Tim Curran is a novelist from Michigan. Since 2003, Curran has authored nearly 15 novellas and over 25 full-length novels. His works are mostly horror-fiction with some fantasy and science-fiction elements. I've read a handful of his novellas and was anxious to try The Underdwelling. It was originally published in 2011 by the now defunct publisher Delirium. It now exists as an ebook via Crossroad Press.
The tale is set in a small community in rural Michigan. It's here that third-generation miner Boyd works in the deep underground caverns of Hobart Mine. He has a wife and a baby on the way and isn't afraid of the backbreaking, gritty hard work. But, being the new kid in the caves warrants a sort of hazing. He's mistreated as an incompetent rookie by his co-workers.
The senior crew members place Boyd on heavy grunt work on the lower bottom section of the mine. He's forced to dig out large limestone rocks so the crews can harvest the precious ore. After a disastrous break in the mine's interior walls, Boyd and four others fall into a huge underground chasm of petrified forest.
As the five men begin to claw their way back out of the rubble, they are surprised to hear bizarre sounds coming from the lower darkness. Exploring this petrified forest, the group finds what resembles a village comprised of fossils of various animals. When the sounds start to creep closer, Boyd and his co-workers find that something is among them in the dark.

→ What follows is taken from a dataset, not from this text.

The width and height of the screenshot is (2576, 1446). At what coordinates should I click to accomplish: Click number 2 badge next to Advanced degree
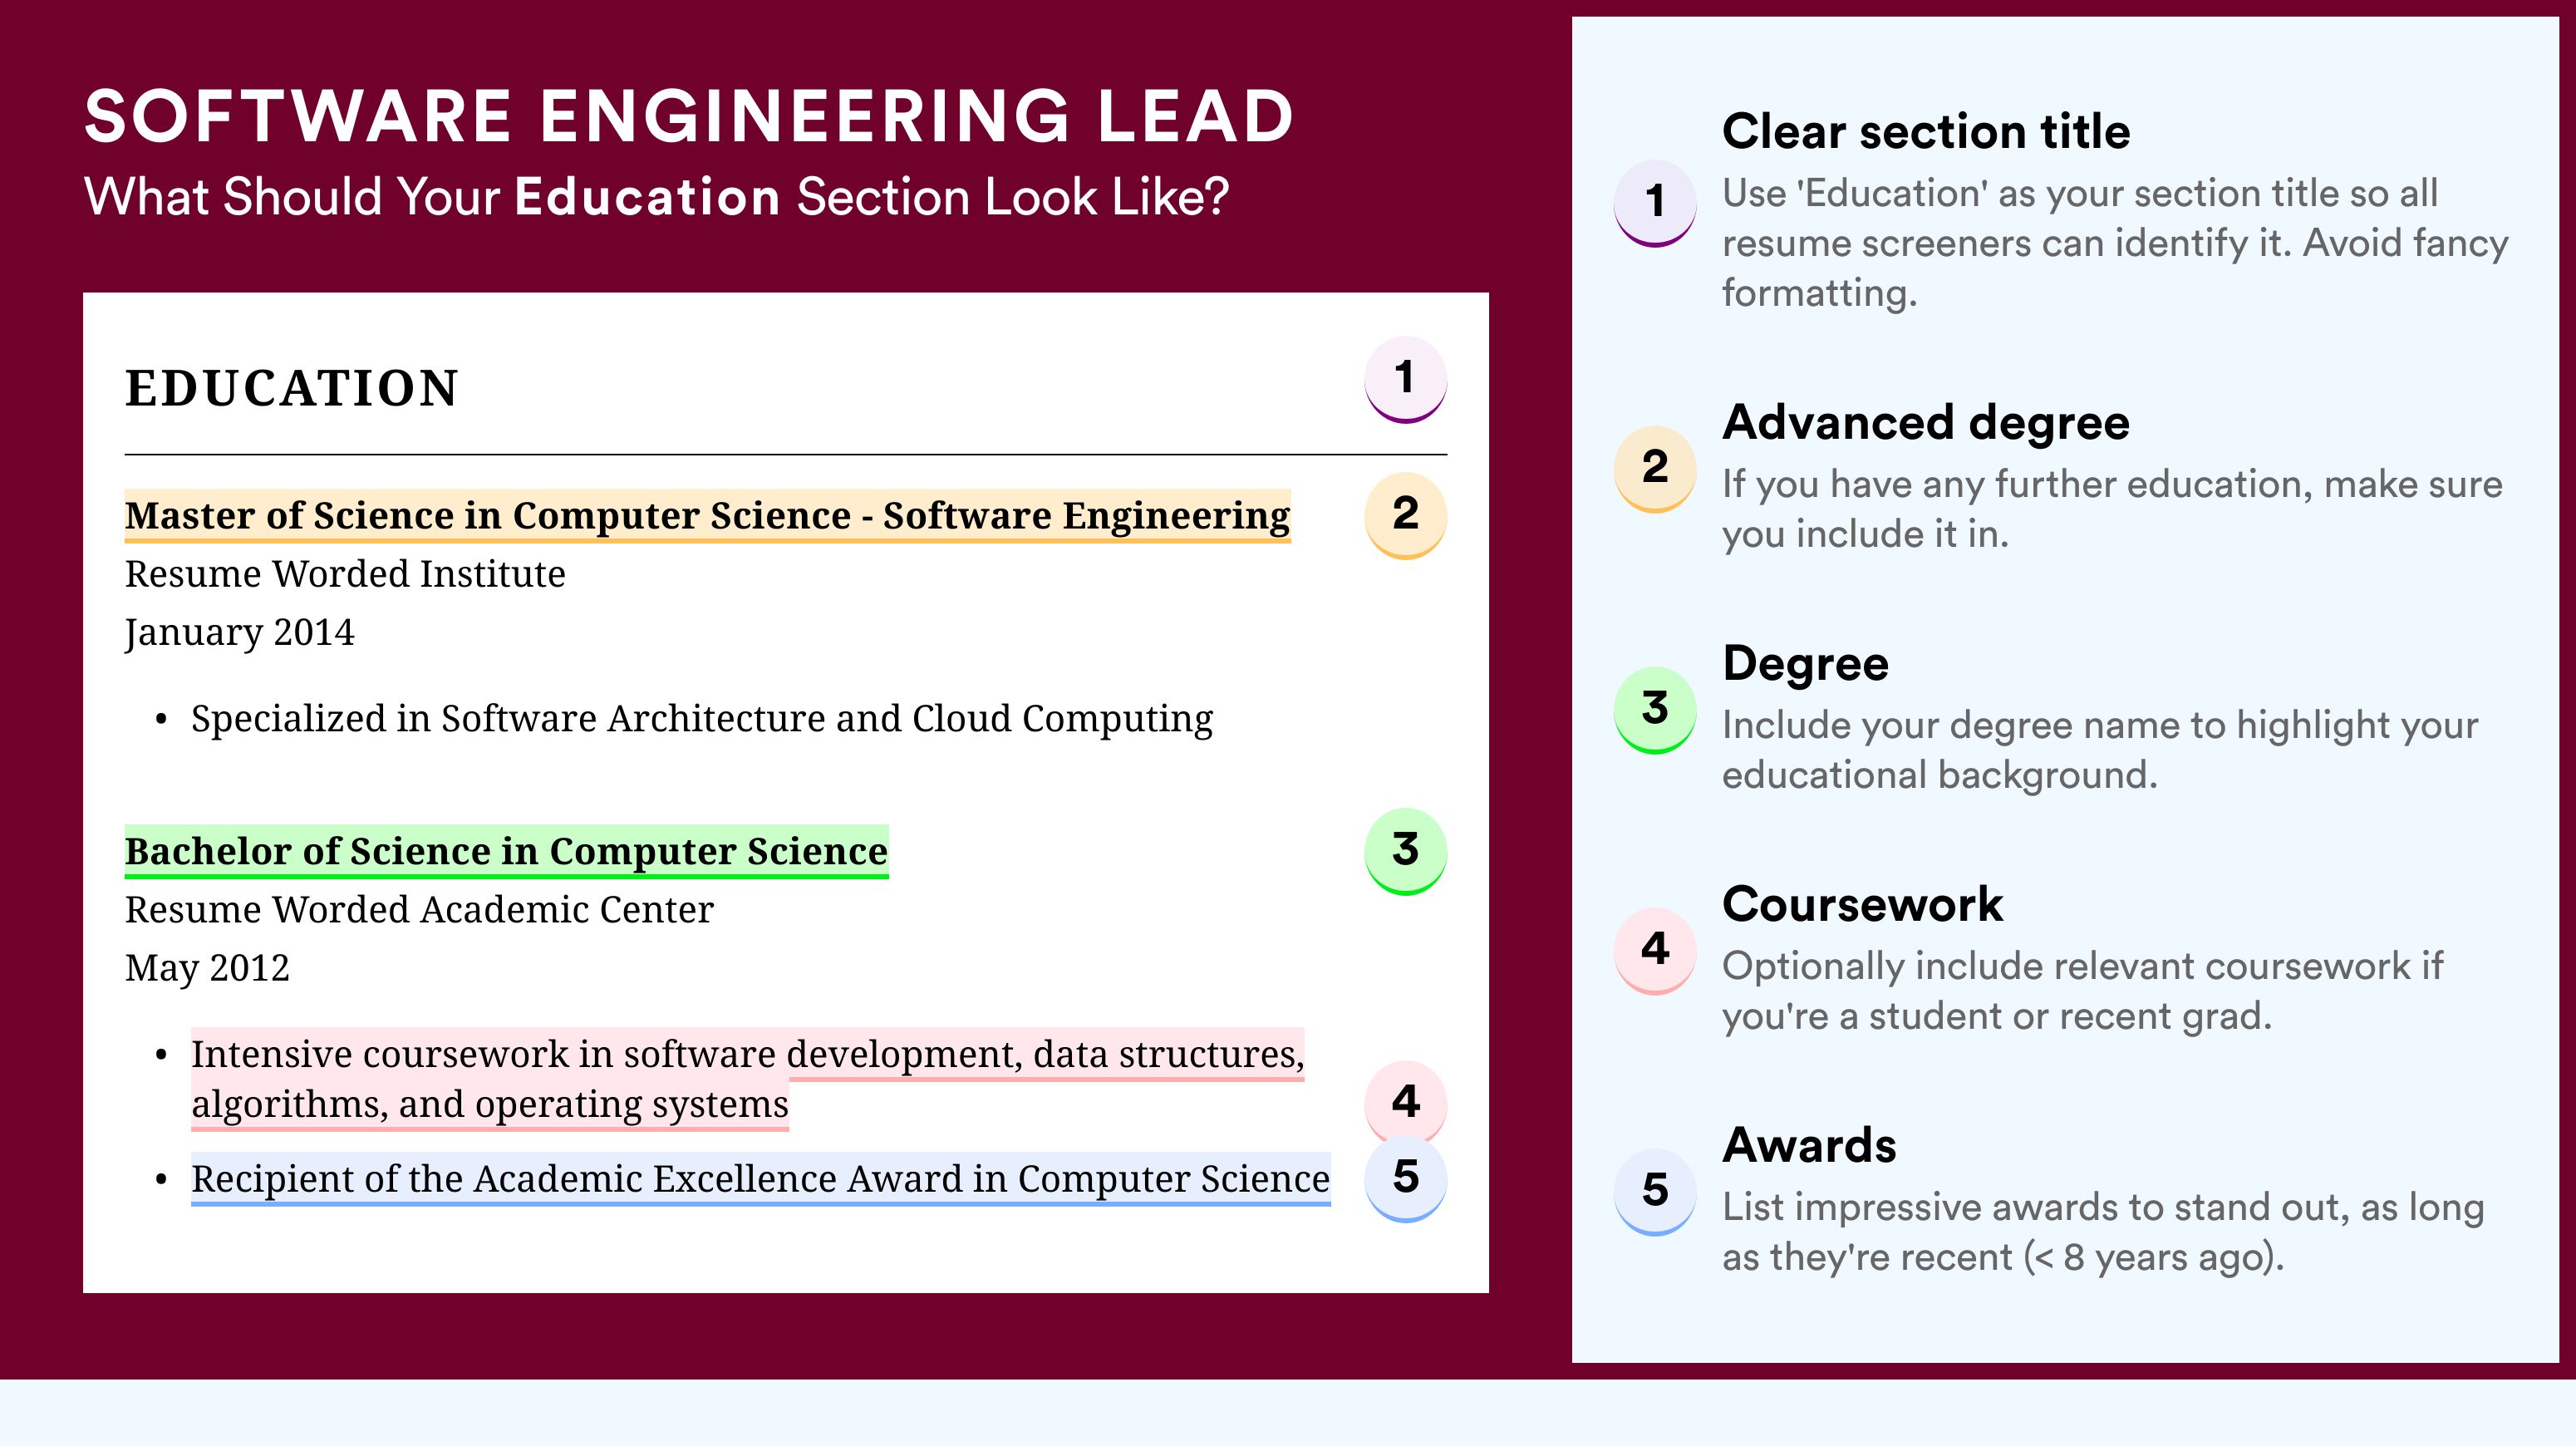click(x=1655, y=469)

The Underdwelling displays Curran's phenomenal storytelling skills. His descriptions had me breathing the dense dust and grime with these five characters. The sense of unease and isolation was so thick that I felt rushed just to read it. I wanted to escape this darkened prison and reach the surface light. The atmosphere, characters and pace made this story a real pleasure to read. Highly recommended.